Justice Department Lawyer Resigns Due to Politicization of Justice Department; Obama Administration Defies Civil Rights Commission

A career Justice Department lawyer has resigned after the Obama administration defied a subpoena from the U.S. Commission on Civil Rights.  The Commission is investigating the Administration’s politically-motivated dismissal of a voter intimidation lawsuit against members of the racist, anti-semitic New Black Panther Party.  Career justice department lawyers brought and won the lawsuit, which was then dismissed by political appointees in the Justice Department, so that they could snatch defeat from the jaws of victory.

Members of the New Black Panther Party, one of whom was an Obama campaign poll watcher and local Democratic official, used nightsticks and racial epithets to drive white voters away from the polls in a Philadelphia precinct. But the Obama administration killed a successful lawsuit against them, dismissing it after career Justice Department lawyers had already obtained a default judgment against the defendants  (As a result of the dismissal, the only consequence for the defendants was a temporary injunction telling just one of the three defendants not to repeat his crimes in Philadelphia for a short period of time.)  The New Black Panther Party, which attacks what it refers to as “bloodsucking Jews,” is recognized as a racist, anti-semitic hate group even by liberal civil-rights groups like the Southern Poverty Law Center.

Information supplied
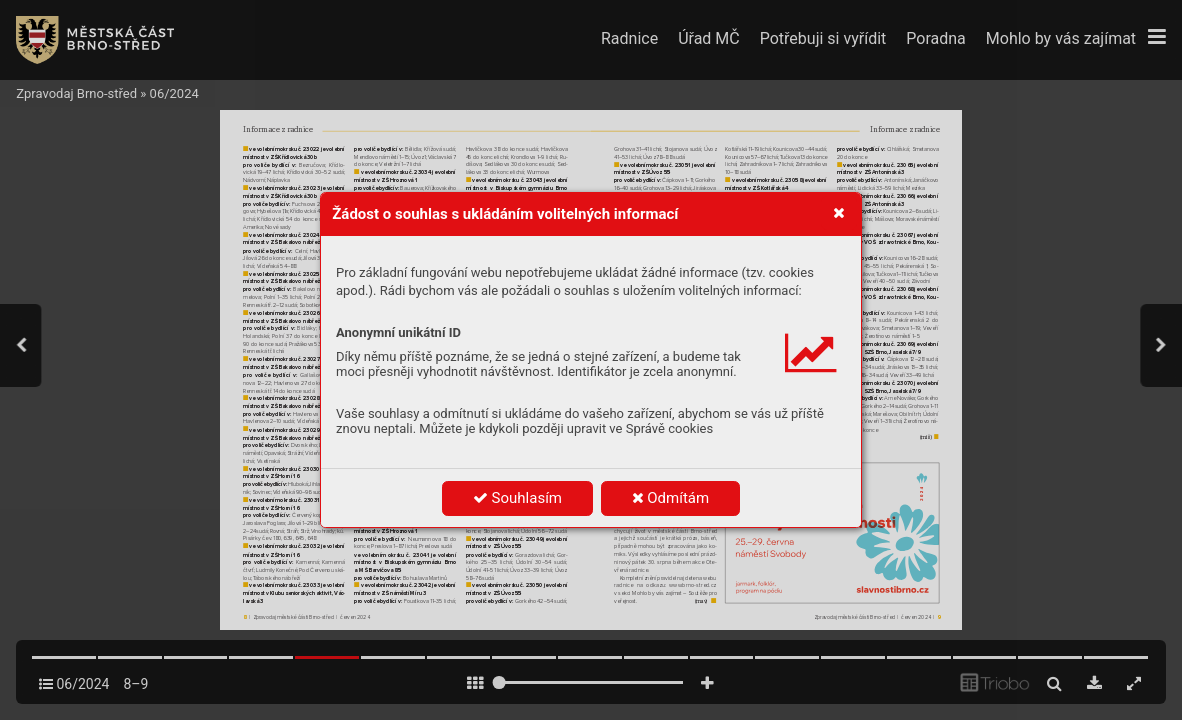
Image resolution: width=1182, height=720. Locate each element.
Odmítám (671, 498)
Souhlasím (517, 498)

Given problem
Please write the next part of the article on the Justice Department lawyer's resignation, picking up right after its final sentence.

Response to the task
After the case was dismissed, the Civil Rights Commission began investigating the Obama administration’s actions.  The administration ordered the career attorneys who had worked on the lawsuit to remain silent and not comply with the Commission’s investigation (contrary to federal law, which mandates that “all Federal agencies shall cooperate fully with the Commission“), and refused either to comply with the Commission’s subpoenas, or to bring a motion to quash the subpoena (which is the appropriate step to take if a subpoena is somehow invalid).  This left the subpoena and one of the career lawyers “in limbo” and in apparent violation of the law, forcing him to run up thousands of dollars in legal bills.  (The other lawyer was transferred to the civil-service equivalent of Siberia to take him “out of reach of the subpoena power of the Civil Rights Commission.”)

Justice Department attorney J. Christian Adams, who helped bring the lawsuit, “resigned in obvious disgust” at its dismissal and the administration’s stonewalling.  The other career lawyer most responsible for bringing the voter intimidation case, former Voting Rights Section Chief Christopher Coates, has a liberal pedigree: he was formerly with the “Voting Rights Project of the American Civil Liberties Union.”  Yet both Coates and Adams have been depicted as “right-wing activists” by “liberal media outlets” and unnamed Obama administration officials–apparently because those officials “don’t believe the voting rights laws should ever be enforced against blacks and other minorities.”

(The idea that the civil rights laws do not protect whites or apply to minorities was rejected by a unanimous Supreme Court ruling in 1976, in an opinion authored by the black justice and civil-rights icon Thurgood Marshall.  See McDonald v. Santa Fe Trail Transportation Co. There are limited to exceptions to bans on race discrimination for affirmative action, but they do not apply to voting, as the Supreme Court made clear in its 7-to-2 ruling in Rice v. Cayetano (2000).  In his 2008 campaign, Obama promised “change,” and apparently that change includes a departure from basic legal norms that even liberal judges like Thurgood Marshall, and liberal lawyers like Christian Adams and Christopher Coates took for granted.  If you want to work in the Obama Justice Department, you had better disagree with the Supreme Court.)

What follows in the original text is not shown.